Remington 870 12-gauge pump-action. Really similar to the Model 88, only the 870 is immensely more friendly to modification.
Somewhat OT...
I'd love to get into black power. I'm presently eyeing replica 1858 Remington and 1860 Army models. Will supposedly teach you not to "race to the bottom of the magazine" since reloading is a time-consuming process.
While Hi-points don't have the tendency to blow up in their owners' faces at the rate that numerous other "budget" guns do, I would still avoid them. They're needlessly clunky, use blowback designs on calibers that no other reputable manufacturer does, and the slides are made of a relatively fragile zinc-magnesium alloy that's not terribly durable (if it fails on rearward recoil, the back of the slide might hit you in the face).
If budget is a concern when shopping for pistols, look for a used piece in good shape.
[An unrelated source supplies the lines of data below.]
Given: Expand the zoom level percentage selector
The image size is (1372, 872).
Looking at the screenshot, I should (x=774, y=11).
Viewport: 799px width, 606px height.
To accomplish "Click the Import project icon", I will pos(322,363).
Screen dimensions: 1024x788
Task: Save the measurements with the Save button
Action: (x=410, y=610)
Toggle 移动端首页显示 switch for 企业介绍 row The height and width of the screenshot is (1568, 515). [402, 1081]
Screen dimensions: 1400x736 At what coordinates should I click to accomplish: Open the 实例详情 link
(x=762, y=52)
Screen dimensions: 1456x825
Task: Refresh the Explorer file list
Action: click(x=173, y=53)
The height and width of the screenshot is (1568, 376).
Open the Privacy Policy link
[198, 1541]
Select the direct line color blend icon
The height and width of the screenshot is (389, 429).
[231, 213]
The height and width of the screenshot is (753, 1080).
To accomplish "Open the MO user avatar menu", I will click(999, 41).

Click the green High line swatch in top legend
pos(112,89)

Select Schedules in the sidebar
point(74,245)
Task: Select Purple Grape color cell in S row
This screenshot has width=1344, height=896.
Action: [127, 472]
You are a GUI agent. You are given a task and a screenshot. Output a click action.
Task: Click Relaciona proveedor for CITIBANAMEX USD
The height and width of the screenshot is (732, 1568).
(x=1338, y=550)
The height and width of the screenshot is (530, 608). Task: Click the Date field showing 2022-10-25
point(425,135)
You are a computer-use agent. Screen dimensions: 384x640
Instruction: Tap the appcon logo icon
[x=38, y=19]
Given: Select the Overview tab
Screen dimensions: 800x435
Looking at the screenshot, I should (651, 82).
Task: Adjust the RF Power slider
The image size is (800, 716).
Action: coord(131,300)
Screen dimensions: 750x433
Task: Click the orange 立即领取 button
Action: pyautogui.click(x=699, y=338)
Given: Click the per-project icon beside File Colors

Used steel-frame S&W's and Rugers are great values in addition to being extremely durable.
Last edited by idleprocess; 07-29-2012 at 08:46 PM. Reason: info++ ... since clearly you need MORE! Also, fact-checking courtesy Bullzeyebill
I apologize that this letter is so long; I did not have time to write a short letter
Good post idleprocess. My Rem 870 ejects from the right side, not the bottom. My Ithica's did eject from the bottom.